Goal of the exercise: All lines from the one containing "The height and width of the screenshot is (1069, 1120)." down to the one containing "You are a computer-use agent. The height", both ends included, are to be given again exactly; omit the rest of the listing below.

Data for the task:
════════════════
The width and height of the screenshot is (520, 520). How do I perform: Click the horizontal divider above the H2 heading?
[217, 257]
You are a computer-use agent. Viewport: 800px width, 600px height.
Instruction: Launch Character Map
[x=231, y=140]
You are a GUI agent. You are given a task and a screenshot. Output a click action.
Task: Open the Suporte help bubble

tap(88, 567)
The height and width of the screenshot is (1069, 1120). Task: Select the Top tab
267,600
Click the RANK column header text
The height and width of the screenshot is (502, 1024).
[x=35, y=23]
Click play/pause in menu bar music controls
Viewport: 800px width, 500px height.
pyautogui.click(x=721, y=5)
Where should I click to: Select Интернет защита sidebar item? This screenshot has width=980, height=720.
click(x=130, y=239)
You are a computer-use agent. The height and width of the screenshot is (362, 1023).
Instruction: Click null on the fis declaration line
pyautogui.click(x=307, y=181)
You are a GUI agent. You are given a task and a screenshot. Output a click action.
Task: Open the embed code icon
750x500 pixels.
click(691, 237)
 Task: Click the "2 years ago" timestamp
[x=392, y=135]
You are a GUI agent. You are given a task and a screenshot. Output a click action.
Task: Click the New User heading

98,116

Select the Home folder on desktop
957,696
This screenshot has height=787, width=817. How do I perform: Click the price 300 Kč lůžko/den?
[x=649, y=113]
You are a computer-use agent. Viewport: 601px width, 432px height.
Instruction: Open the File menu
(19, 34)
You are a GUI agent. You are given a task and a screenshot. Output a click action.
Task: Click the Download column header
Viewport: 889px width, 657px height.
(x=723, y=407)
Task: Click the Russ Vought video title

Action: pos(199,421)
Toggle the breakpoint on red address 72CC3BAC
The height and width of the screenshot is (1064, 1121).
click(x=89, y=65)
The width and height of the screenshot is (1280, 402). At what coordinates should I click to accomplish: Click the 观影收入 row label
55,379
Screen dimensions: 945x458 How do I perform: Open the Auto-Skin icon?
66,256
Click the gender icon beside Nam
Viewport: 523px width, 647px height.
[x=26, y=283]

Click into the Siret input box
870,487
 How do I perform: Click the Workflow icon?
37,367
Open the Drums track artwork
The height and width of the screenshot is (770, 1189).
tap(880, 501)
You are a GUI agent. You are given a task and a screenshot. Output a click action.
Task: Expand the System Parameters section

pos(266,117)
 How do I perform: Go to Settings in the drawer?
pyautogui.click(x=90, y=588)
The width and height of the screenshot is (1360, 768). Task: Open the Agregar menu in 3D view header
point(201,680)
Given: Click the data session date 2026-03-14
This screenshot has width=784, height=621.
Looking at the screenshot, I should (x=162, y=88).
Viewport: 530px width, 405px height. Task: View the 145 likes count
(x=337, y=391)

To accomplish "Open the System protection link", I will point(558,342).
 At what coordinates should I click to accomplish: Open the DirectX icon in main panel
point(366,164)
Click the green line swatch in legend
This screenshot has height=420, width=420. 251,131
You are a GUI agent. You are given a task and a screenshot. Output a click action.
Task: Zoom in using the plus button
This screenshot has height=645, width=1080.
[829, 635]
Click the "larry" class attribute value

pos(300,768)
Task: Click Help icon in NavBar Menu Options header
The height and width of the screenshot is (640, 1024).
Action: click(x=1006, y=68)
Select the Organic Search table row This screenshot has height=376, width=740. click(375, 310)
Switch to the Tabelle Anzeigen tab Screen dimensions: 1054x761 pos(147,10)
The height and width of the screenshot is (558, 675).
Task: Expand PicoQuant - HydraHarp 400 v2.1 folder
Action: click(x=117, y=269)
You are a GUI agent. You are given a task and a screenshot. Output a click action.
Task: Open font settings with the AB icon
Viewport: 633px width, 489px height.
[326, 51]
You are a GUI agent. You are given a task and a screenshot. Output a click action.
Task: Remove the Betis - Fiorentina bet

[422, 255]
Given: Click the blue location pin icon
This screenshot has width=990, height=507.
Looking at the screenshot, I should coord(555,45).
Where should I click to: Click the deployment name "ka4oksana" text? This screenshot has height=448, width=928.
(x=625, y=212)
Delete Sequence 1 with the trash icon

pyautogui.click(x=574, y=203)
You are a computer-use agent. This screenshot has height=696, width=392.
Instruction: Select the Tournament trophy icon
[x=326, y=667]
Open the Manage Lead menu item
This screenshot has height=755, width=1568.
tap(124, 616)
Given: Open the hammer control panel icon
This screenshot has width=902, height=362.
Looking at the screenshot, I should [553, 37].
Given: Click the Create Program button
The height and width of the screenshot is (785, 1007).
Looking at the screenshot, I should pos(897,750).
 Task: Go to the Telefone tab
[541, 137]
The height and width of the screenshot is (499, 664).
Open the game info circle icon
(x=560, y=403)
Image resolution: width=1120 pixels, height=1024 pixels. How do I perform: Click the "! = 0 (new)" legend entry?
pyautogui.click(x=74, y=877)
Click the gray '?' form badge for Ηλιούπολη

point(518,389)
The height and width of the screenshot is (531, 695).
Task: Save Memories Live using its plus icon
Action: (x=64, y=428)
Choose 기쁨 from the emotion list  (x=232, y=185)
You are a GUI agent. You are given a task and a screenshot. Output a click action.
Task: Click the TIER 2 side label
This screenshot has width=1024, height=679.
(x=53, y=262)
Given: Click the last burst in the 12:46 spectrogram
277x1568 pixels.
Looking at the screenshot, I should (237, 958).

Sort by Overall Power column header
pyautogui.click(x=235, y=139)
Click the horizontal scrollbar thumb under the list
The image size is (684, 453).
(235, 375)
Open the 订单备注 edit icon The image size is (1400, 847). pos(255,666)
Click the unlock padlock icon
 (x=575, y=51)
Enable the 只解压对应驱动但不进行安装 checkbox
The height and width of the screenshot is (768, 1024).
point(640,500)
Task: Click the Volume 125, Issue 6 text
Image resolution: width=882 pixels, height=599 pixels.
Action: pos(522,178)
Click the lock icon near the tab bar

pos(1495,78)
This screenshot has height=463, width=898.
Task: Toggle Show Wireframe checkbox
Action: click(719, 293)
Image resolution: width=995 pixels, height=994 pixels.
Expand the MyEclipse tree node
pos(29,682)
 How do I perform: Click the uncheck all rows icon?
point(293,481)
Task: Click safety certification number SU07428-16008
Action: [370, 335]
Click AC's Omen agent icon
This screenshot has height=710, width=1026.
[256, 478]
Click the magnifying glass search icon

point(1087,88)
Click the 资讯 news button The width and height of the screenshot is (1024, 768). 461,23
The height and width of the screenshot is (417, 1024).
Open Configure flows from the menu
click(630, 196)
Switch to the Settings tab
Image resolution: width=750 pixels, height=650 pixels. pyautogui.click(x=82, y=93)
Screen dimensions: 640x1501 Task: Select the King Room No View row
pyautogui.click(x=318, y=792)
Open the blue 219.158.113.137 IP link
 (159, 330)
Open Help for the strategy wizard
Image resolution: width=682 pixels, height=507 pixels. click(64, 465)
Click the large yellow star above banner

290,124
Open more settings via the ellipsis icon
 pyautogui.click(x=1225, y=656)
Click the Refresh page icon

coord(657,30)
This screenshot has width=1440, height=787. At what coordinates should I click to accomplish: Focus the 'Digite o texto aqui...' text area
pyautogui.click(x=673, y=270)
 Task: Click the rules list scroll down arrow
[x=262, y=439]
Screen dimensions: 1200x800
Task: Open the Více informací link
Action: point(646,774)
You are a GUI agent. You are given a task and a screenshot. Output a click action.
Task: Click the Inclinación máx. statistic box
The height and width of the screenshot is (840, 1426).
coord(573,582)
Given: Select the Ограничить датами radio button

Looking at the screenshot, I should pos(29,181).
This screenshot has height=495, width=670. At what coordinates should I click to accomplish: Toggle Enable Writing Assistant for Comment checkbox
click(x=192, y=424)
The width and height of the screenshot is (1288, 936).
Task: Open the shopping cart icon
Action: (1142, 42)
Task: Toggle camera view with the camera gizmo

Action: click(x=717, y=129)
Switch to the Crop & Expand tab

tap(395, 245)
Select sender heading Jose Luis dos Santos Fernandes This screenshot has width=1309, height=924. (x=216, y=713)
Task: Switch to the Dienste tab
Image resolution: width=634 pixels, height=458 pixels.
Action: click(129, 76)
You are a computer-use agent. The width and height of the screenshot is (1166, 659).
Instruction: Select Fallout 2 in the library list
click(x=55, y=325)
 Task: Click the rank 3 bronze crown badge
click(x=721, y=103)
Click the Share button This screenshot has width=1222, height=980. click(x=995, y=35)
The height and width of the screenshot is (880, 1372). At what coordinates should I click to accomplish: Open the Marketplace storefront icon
════════════════
Response for this exercise:
The height and width of the screenshot is (1069, 1120). Task: Select the Top tab
267,600
Click the RANK column header text
The height and width of the screenshot is (502, 1024).
[x=35, y=23]
Click play/pause in menu bar music controls
Viewport: 800px width, 500px height.
pyautogui.click(x=721, y=5)
Where should I click to: Select Интернет защита sidebar item? This screenshot has width=980, height=720.
click(x=130, y=239)
You are a computer-use agent. The height and width of the screenshot is (362, 1023).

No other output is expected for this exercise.